What to work on
Lines from the one holding "Click the first A month marker on time axis" through the end of the entries, inclusive, form the whole output; reproduce them exactly and omit pictures.

(Collected data)

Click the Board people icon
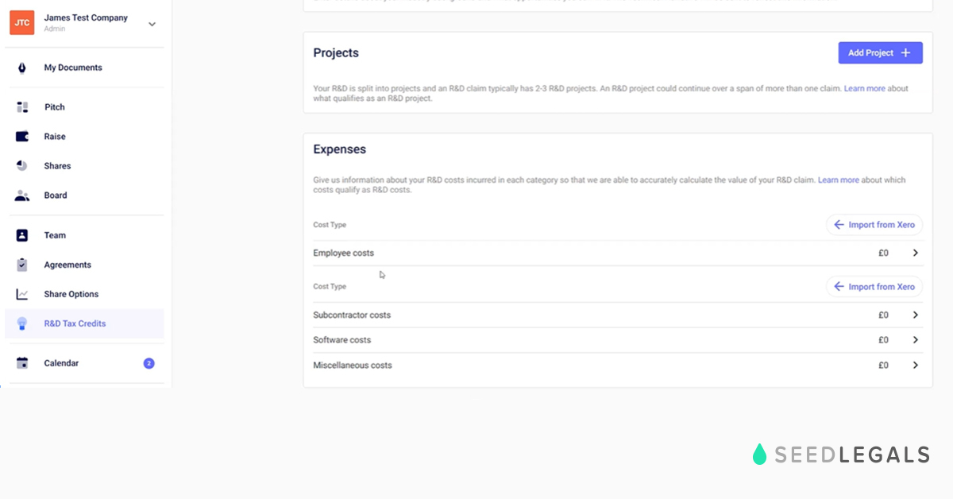The width and height of the screenshot is (953, 499). click(x=23, y=195)
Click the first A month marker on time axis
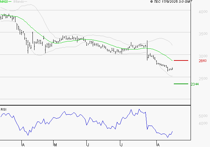The image size is (210, 147). [x=23, y=145]
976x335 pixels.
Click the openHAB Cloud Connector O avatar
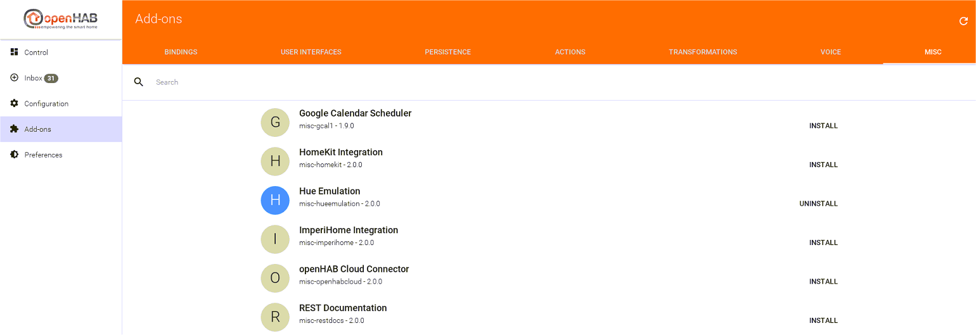pos(275,278)
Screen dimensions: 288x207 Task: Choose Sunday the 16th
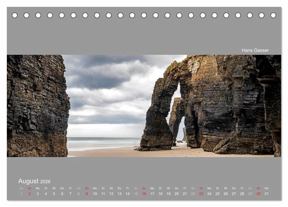click(144, 194)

Answer to this task
Click the first A month marker on time axis
The image size is (210, 147). [x=23, y=145]
976x335 pixels.
Click the openHAB Cloud Connector O avatar
pos(275,278)
Screen dimensions: 288x207 Task: Choose Sunday the 16th
click(144, 194)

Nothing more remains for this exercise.